龍青〈冬至〉
冬天來得太早
現在,四週靜悄悄的
跌落地面的花瓣沾著晨露
鴿子和湖水在寒冷中互望
〆〆〆〆〆〆〆〆
#龍青 創作
#林依儂 選篇、手寫,粉專 字影扶疏,Instagram:writingxphotography
※本篇收錄於龍青詩集《#白露》(斑馬線文庫,2020年5月28日);依儂手寫照,今日見於藝文社團 竊竊詩語。
※龍青今日亦在臉文上分享散文〈#冬至〉,全文附於下:
在南方,大家都叫湯圓為冬至圓,或者冬至丸,磨糯米粉,用糖、肉、菜、果、蘿蔔絲等作餡,包成團。鄰近台大,也有間大排長龍的「台一牛乳大王」,只要店開著,無論哪時候都吃得到熱騰騰的芝麻湯圓。
冬至時吃湯圓,在華人而言,總是有團圓的意思在裡面。但很多人只是隨便吃,甚至完全不在乎吃了些什麼。習俗在年輕人的城市裡,越來越成為一種令人厭氣的庸俗。我也完全不在乎冬至吃什麼:「有什麼吃什麼。」母親聽了,就很傷心:「冬至要一起吃湯圓啊!」
我想想下班的時間實在說不准,只好含糊地說,「要是能回來的話,一定回來。」
中秋節也是如此。老母惦念著團圓的意思,一早興衝衝去買菜做飯,待我半夜回到家,望著滿桌子動都沒動的菜直發呆。果不其然,這一頓吃了足足一個禮拜,母親嫌菜擺久了,蹲下身將菜一盤一盤地倒進廚余袋,冰箱半開的門透出光,照得她臉上的皺紋如同刀刻一般。
我有些難過,但不想說什麼,或者是怕說了什麼,平白惹出更多事來。家裡有老人的都知道,說什麼她們都會擔心,久而久之,她問什麼都只是嗯嗯啊啊,寧可她什麼都不知道最好。
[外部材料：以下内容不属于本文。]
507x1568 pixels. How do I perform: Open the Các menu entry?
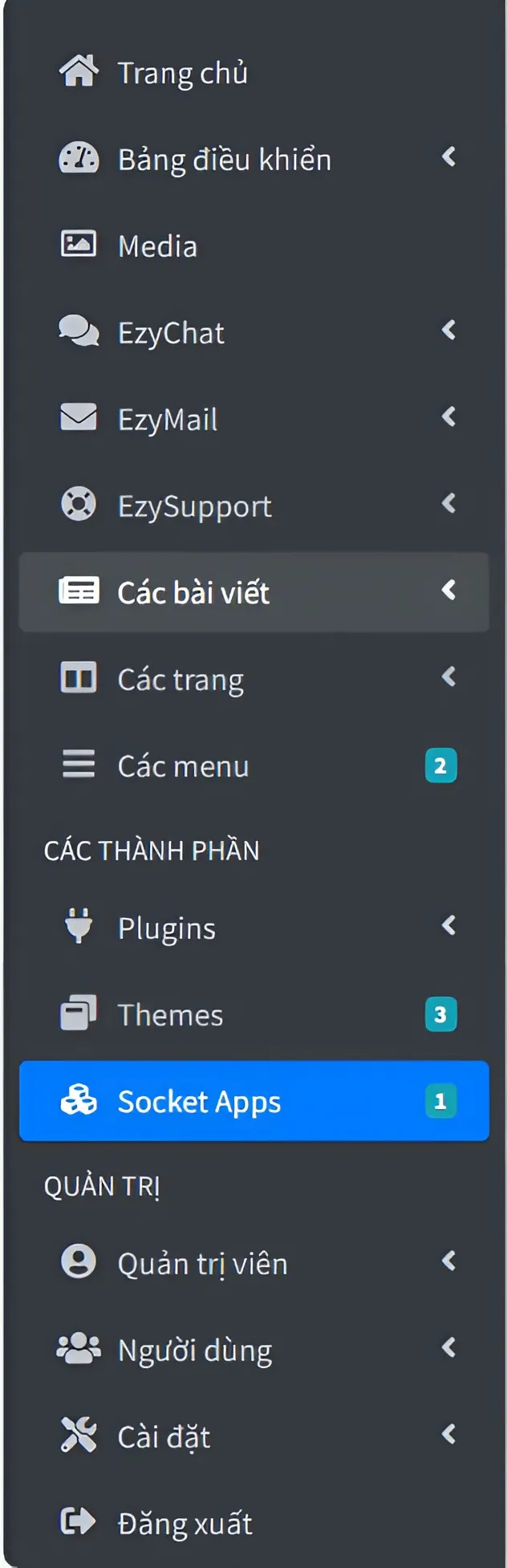pos(183,766)
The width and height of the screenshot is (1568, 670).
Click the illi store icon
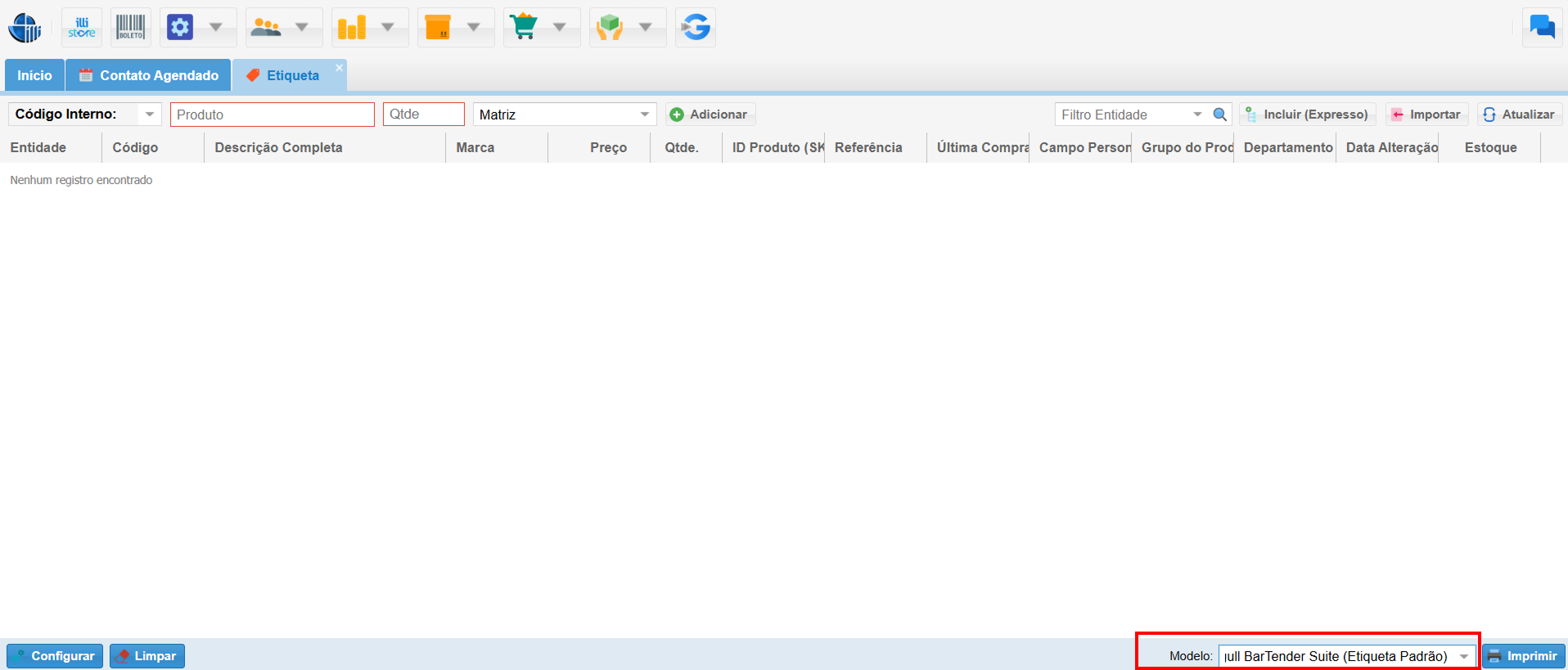click(82, 28)
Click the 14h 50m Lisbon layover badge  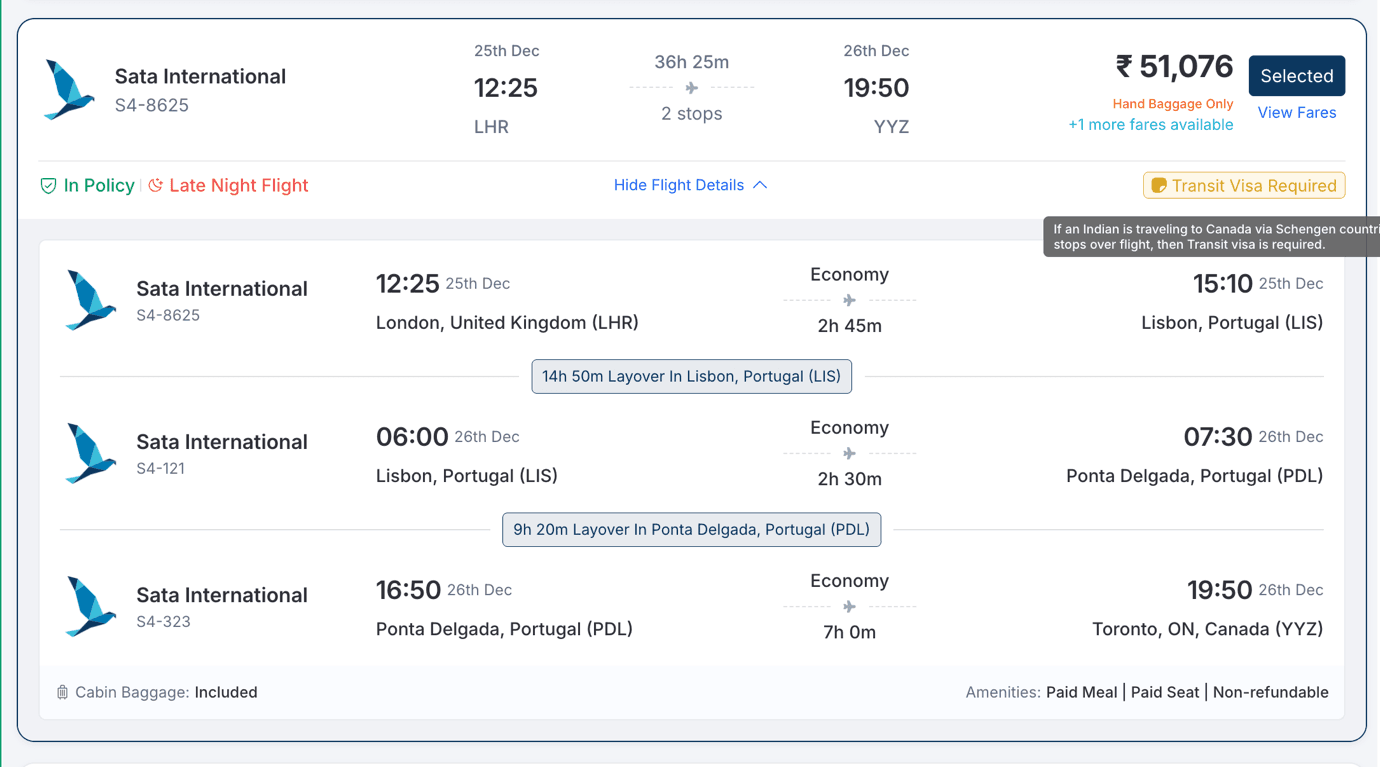(x=691, y=377)
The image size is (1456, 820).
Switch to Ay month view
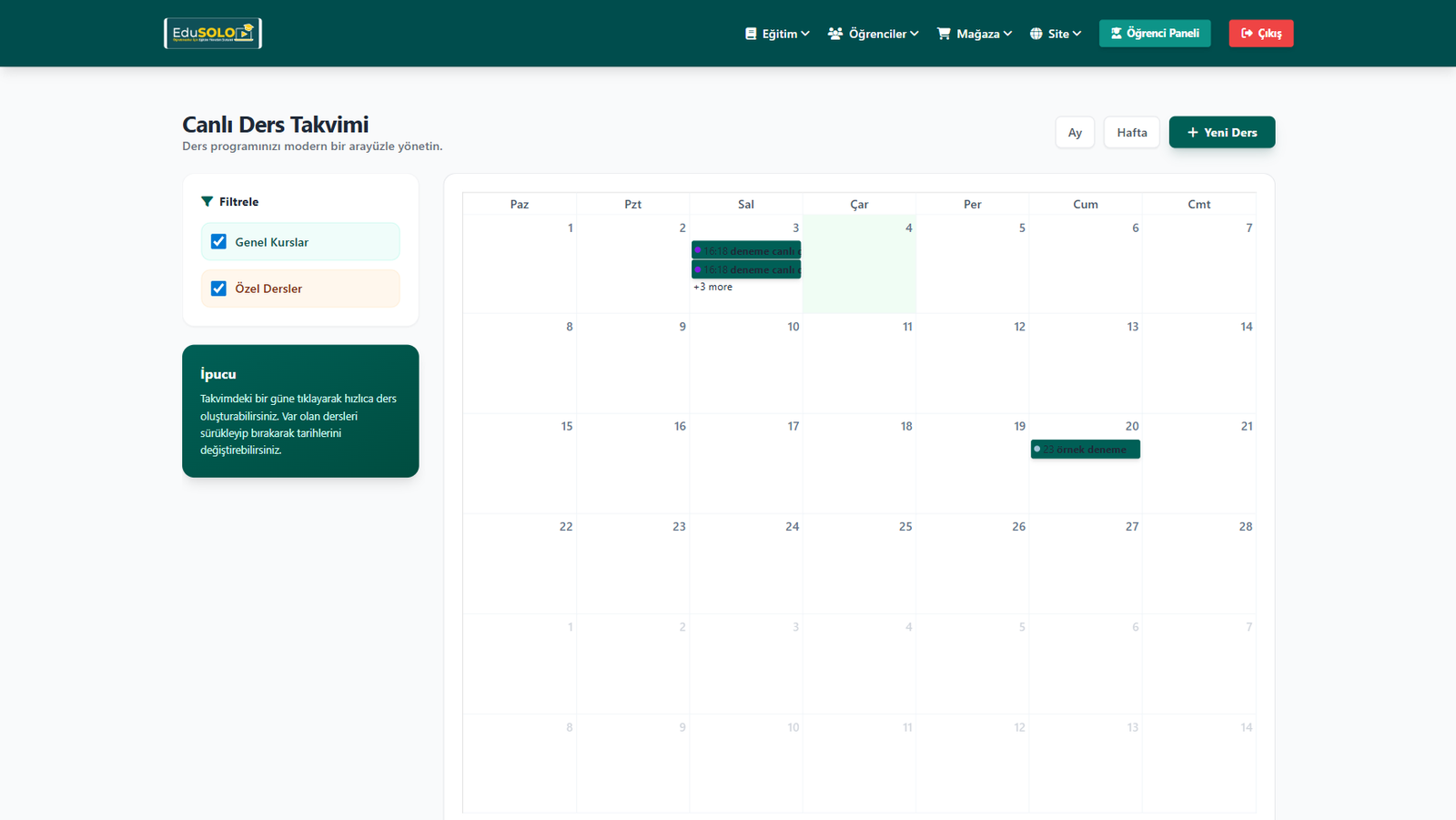1075,133
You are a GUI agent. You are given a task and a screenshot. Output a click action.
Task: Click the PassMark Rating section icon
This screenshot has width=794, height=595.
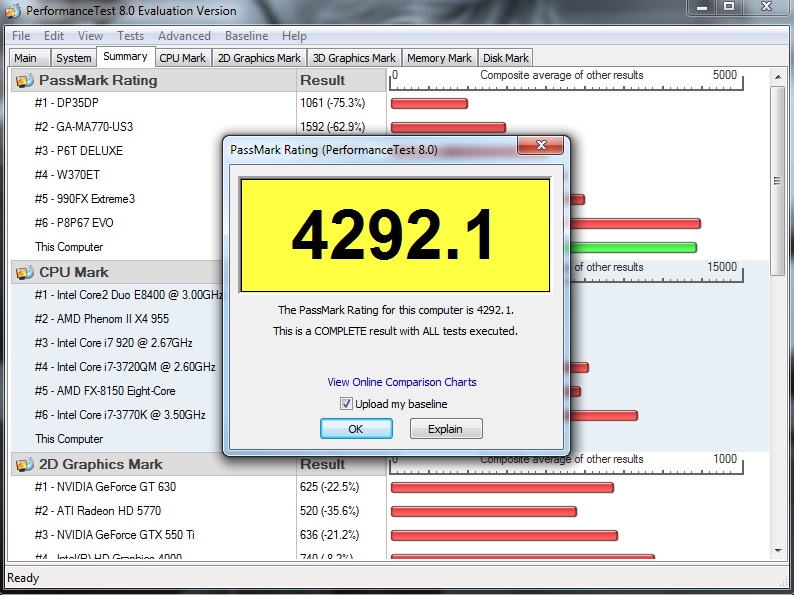[x=24, y=80]
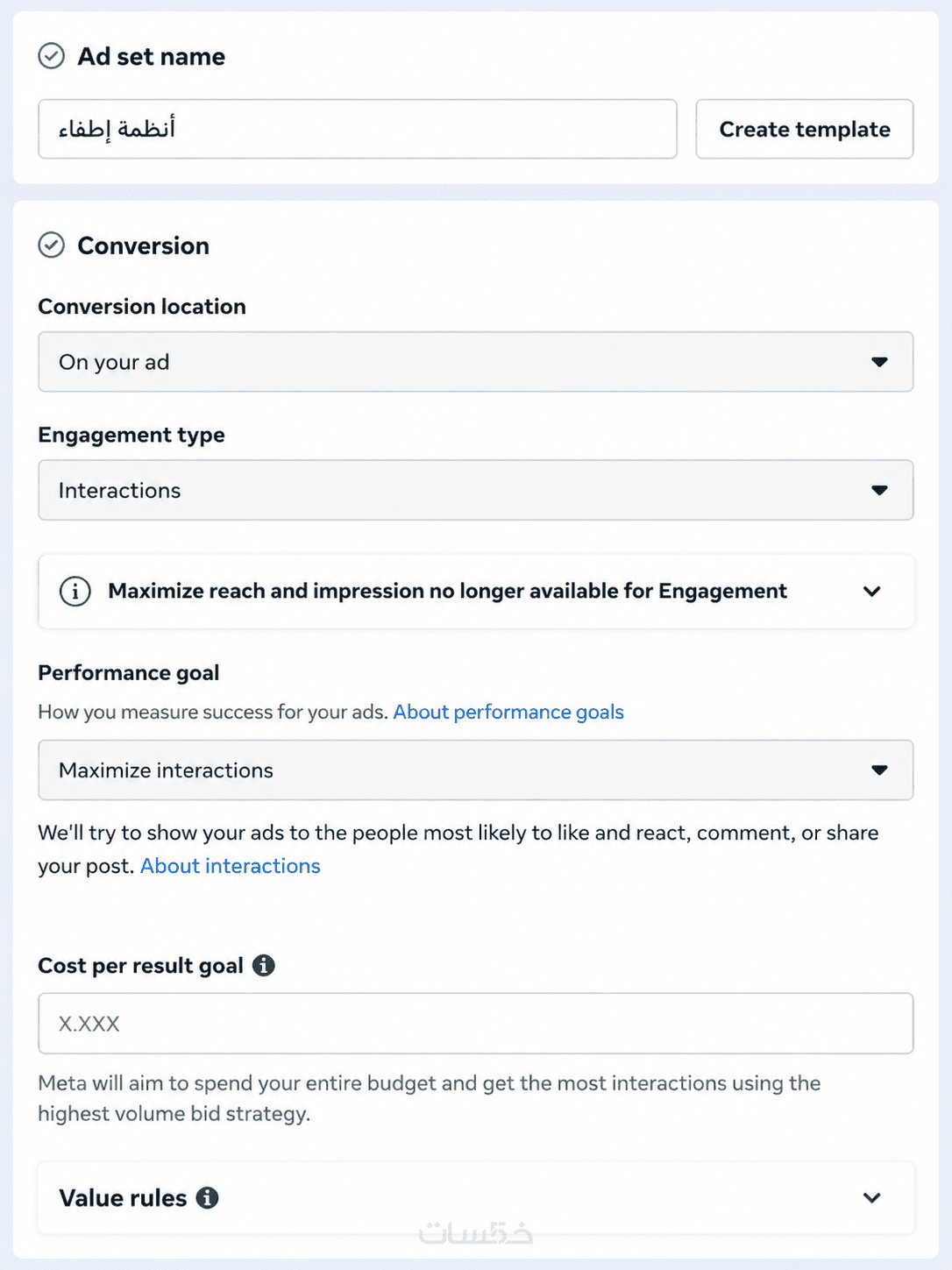Image resolution: width=952 pixels, height=1270 pixels.
Task: Open the Interactions engagement type dropdown
Action: [x=475, y=490]
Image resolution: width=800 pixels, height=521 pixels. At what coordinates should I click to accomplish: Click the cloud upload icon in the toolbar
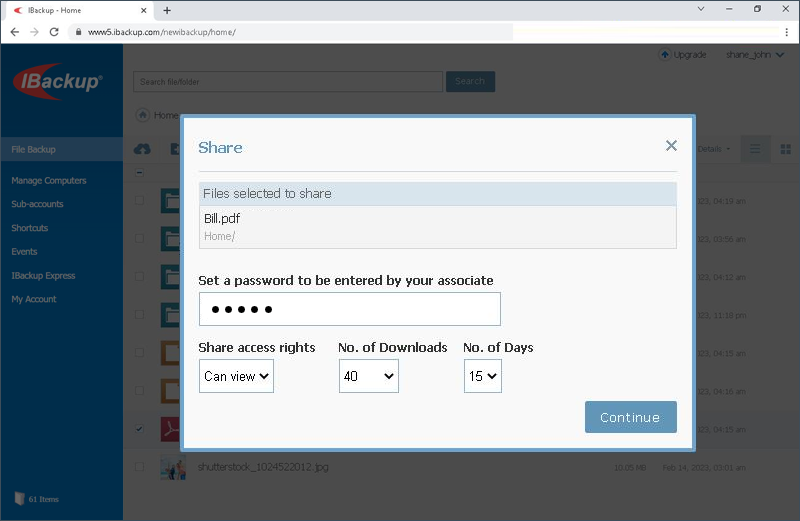[x=142, y=149]
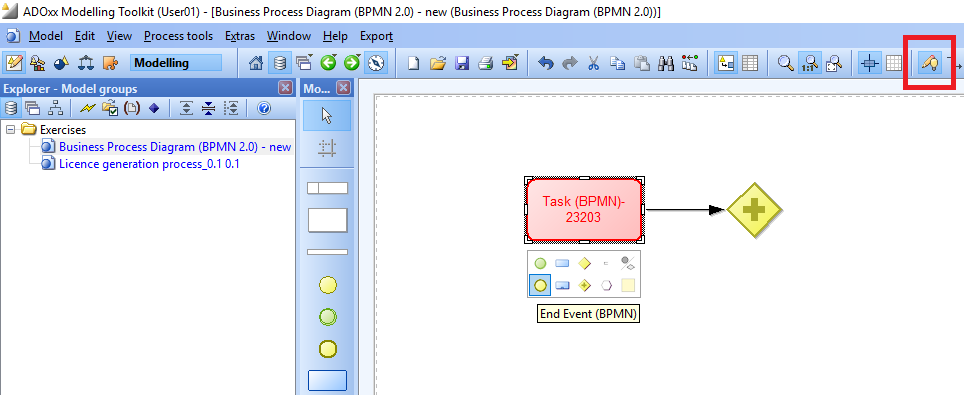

我工作時間長,能夠回家吃飯的時間幾乎沒有,所以老母總巴巴地候著些節日,「明天冬至啊……」
人世的團圓到底有什麼意義呢?我躺在床上,翻來翻去睡不著。即便是夫妻,也大都是團圓在一張床上而已。那麼多的同床異夢──母親常說:「一個女人和一個男人湊在一起,簡直就是為了作對。」她和父親就是如此。
兩個人吵吵鬧鬧二十多年,終究是沒能一起白頭。而長年來,我就是這場戰爭的唯一觀眾。那些書上沒寫的,老師沒教的,我都在這個家裡看過了。所以我清楚地知道,無論吃不吃湯圓,都沒有團圓這回事。如同自己曾經握住又放開的那些日子一樣,地球雖然是圓的,但沒有人能夠走回去了。
十二月的台北,天氣已經很冷,我撥了個電話回家:「要不要我帶台一的芝麻湯圓回來?明天妳等我回家一起吃。」母親在電話那頭哽住了,「妳小時候最愛吃的那個什麼湯圓,我今天想了一整天都想不起來在哪買的。」
時光像一輛加滿了油的汽車,被一個醉漢開得飛快,任我們怎麼追都追不上。那時候的一家團圓,僅僅是一隻蠟燭尖上的微光,讓母親掏心掏肺了二十多年,今日終於回憶不起名字了。
但或許,記憶還是會回來的。在我們不能免俗地,一年又一年地吃著湯圓的時候。